David Ames (Southend West, Con) pointed out that the Bill really offered no provision for anyone other than the RSPCA to undertake ‘inspection’ duties, along with prosecutions for animal cruelty, saying: "Concerns have been raised about changes to the way in which animal welfare regulations are enforced through the introduction of inspection officers with new powers to transfer the custody of animals away from abusive owners. Currently, the RSPCA is the largest private prosecutor for animal welfare offences. It has been investigating abuses and enforcing laws relating to animals for more than 100 years in conjunction with the police, the State Veterinary Service and Customs and Excise. The Bill will not alter this process despite suggestions that the Crown Prosecution Service should be the sole instigator of prosecutions. The Environment Food and Rural Affairs Committee considered the draft of the Bill in 2004 and concluded that, even though concerns have been raised about links between prosecution and the campaigning arms of the RSPCA, "there appears to be no body other than the RSPCA with the requisite experience to undertake animal welfare prosecutions" and the RSPCA "should be able to continue to institute private prosecutions on its own behalf."

"The training of inspectors is essential. There are not enough inspectors and the street-wise attitude which I suppose has developed only in terms of length of service somehow has to be shared with as many inspectors as possible."

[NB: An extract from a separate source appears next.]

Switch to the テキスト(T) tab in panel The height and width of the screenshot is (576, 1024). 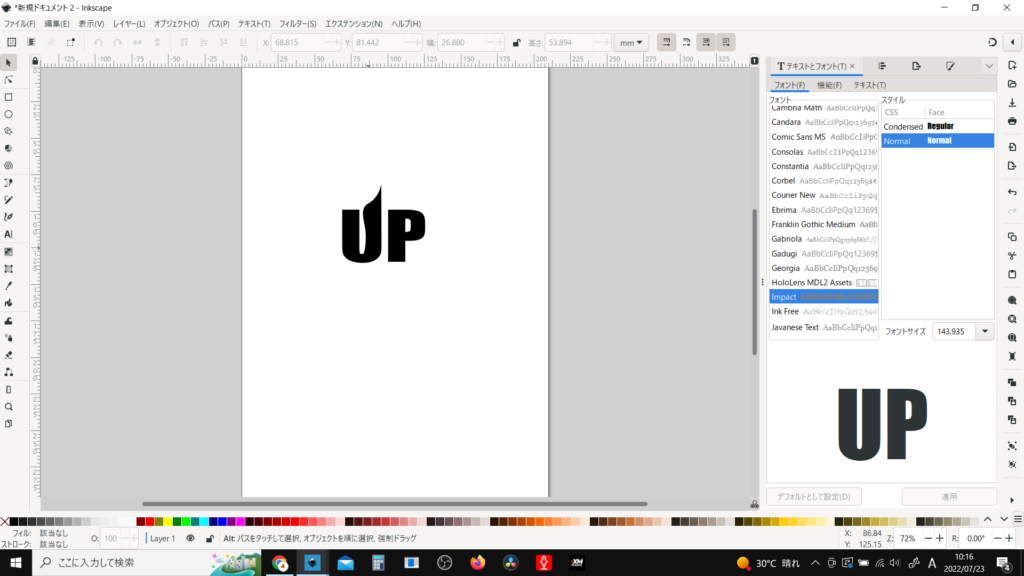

There was a lively exchange between Norman Baker (Lewes Liberal Democrat) and Bill Wiggin (Leominster Conservative) on the subject of the RSPCA’s powers and its ‘dual role’ in animal welfare investigation and prosecution:

Norman Baker: "I want to pick the hon. Gentleman up on his point about the RSPCA. As I understand it, the organisation has been given no new powers under the Bill. Indeed, its representatives have told me specifically that they do not want any. In those circumstances, what is the problem with the way in which the organisation is operating, given that its welfare advocacy and prosecution roles appear to have been working quite well recently?"

Bill Wiggin: "The hon. Gentleman is absolutely right. The RSPCA has asked not to be given, and has not been given, more powers. It has, however, been given a huge range of offences on which to prosecute. That is the difference, because the Bill will give it a huge opportunity to pursue prosecutions, while at the same time, it will have a vast range of animal welfare jobs that are totally separate from its prosecution role. Those conflicting roles are the problem, rather than what it has done in the past or the question of extra powers. I hope that the hon. Gentleman understands that. It is very difficult to go round raising money to fight court cases at the same time as trying to protect sanctuaries….The hon. Member for Lewes should not see this as an attack on the RSPCA, which is walking a very difficult tightrope."